La alcaldesa fue elegida con el apoyo de la izquierda y el voto popular. Los sectores privilegiados le fueron hostiles. Y también le fueron hostiles la mayoría de los medios de comunicación. Pero, cuando, recién electa, la alcaldesa rechazó el clásico “borrón y cuenta nueva”, e hizo de la honestidad, el rechazo del caudillismo y la planificación concertada, las consignas de su acción política; en ese momento comenzó a perder apoyo entre las mayorías que, de manera “pragmática”, apoyan el estilo mafioso pues su experiencia les dice que las autoridades funcionan con efectividad siempre y cuando obtengan algunos beneficios personales.
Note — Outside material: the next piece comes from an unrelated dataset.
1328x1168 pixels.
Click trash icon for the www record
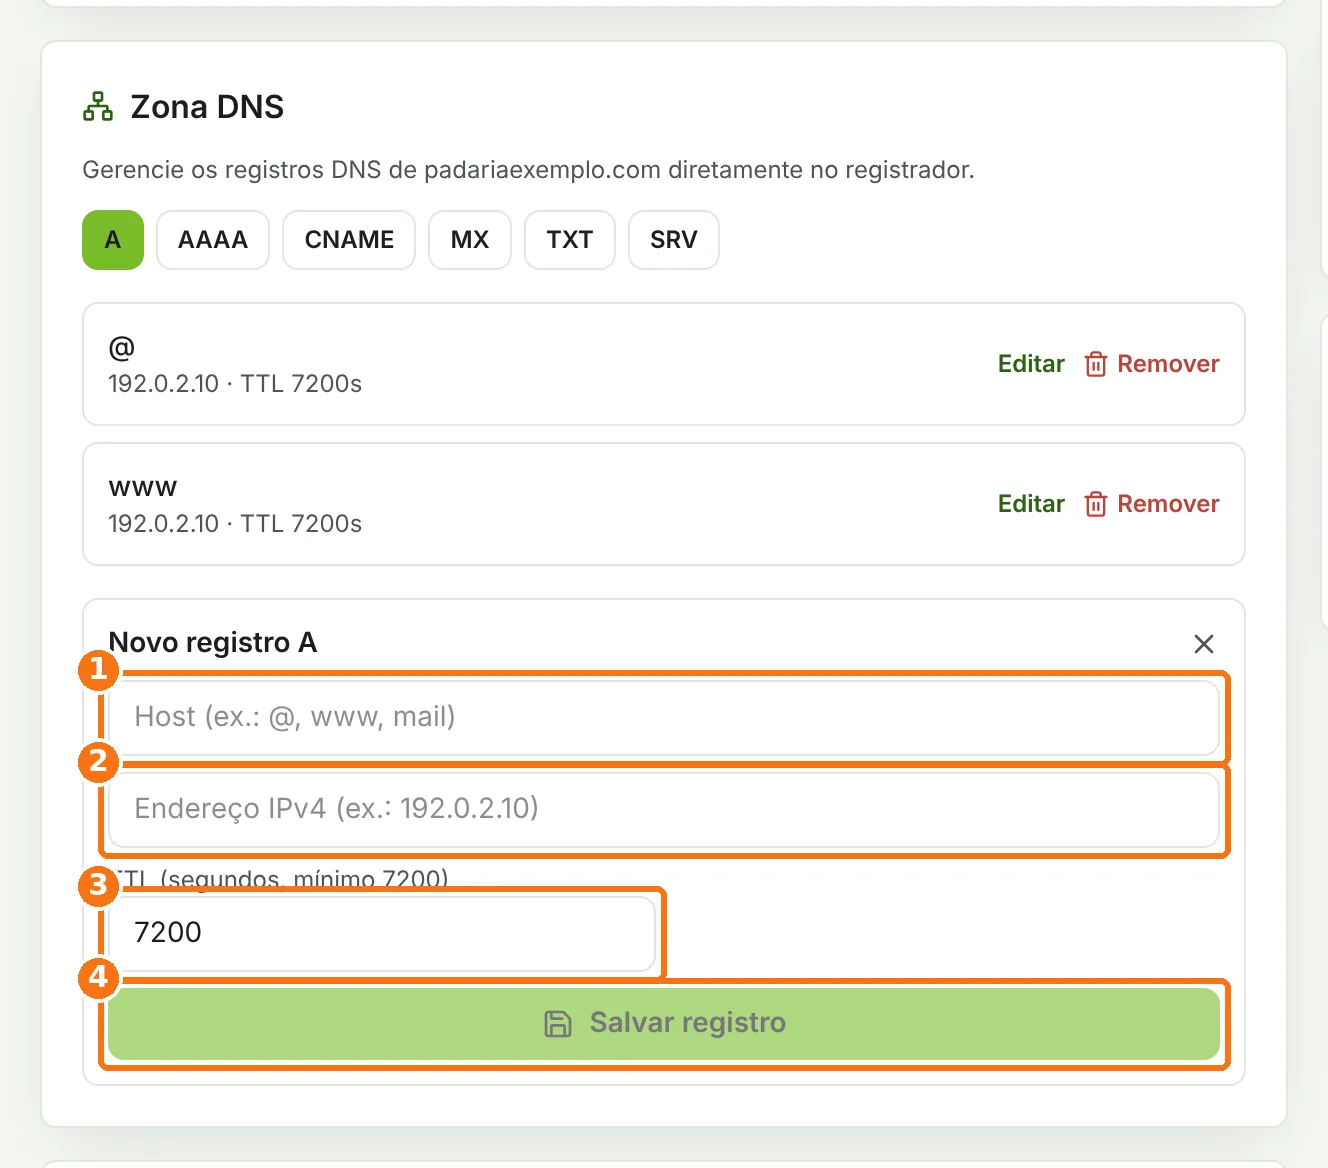pyautogui.click(x=1096, y=504)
Este es el sentido común que se expresa en el apoyo al indulto de Fujimori o en el escaso apoyo que reciben las comisiones de investigación pues lo único importante sería hacer obras.
Total que las cosas se han invertido pues ahora la alcaldesa encuentre su respaldo más firme en el llamado sector A y la mayor desaprobación en el sector E. En este contexto, el intento de revocar a la alcaldesa de Lima es una arremetida mafiosa contra el avance de la institucionalidad democrática. No se trata solo de los antecedentes de los revocadores, Alan García, Luis Castañeda y Marco Tulio Gutiérrez; y tras ellos, todos sus operadores políticos. Lo más revelador es la manera en que llevan adelante su campaña. No es, entonces, casual que el vector principal de su esfuerzo apele a movilizar sentimientos racistas. Así aparecen por todos lados pintas en las que pretende encerrar a la figura de Susana Villarán en el estereotipo de “blanca-pituca-vaga-alejada del pueblo”. Y los más audaces, e inescrupulosos, arriesgan calificativos como “gringasha” o “lady vaga”. Tras esta campaña está la pretensión de poner en primer plano las identificaciones étnicas, en vez de la identidad ciudadana y nacional, identidad que va ganando fuerza y cuyo afianzamiento representa el único destino posible para el Perú. Convertir la campaña por la revocatoria en una suerte de lucha de razas significa reemplazar su trasfondo político- ciudadano por un combate tribal, y, en consecuencia, enfatizar la desconfianza como el principio básico para tomar posición. Y resulta que el empuje mafioso de los revocadores ha logrado que muchos entren en esta lógica.

Entonces, en base al prestigio del gobierno mafioso y a la movilización de los sentimientos racistas, se puede entender que una gestión que se ha atrevido a iniciar los cambios que la mayoría desea, como la reforma del transporte y de la comercialización de alimentos, choque ahora con una oposición tan generalizada entre aquellos a quienes, justamente, les conviene más la modernización de la ciudad.

Es indudable que en la gestión de la alcaldesa ha habido errores, quizá, sobre todo, de comunicación. Su estilo, transparente y fiscalizador, ha sido mal recibido por la gente que atribuye al gobierno mafioso una efectividad, de la que, en verdad, carece. Y el éxito de los revocadores, hasta el momento, ha residido en azuzar, cínicamente, las identidades y tensiones étnico-raciales.